_TASK ITEM:_
Repeat word for word the line with "You are a computer-use agent." and every line after it until the records below run out.

· · · · ·

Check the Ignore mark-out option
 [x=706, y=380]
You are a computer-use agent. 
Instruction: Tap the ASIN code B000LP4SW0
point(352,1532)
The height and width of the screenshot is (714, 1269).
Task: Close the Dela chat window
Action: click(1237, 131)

· · · · ·

_EXERCISE RESULT:_
You are a computer-use agent. 
Instruction: Tap the ASIN code B000LP4SW0
point(352,1532)
The height and width of the screenshot is (714, 1269).
Task: Close the Dela chat window
Action: click(1237, 131)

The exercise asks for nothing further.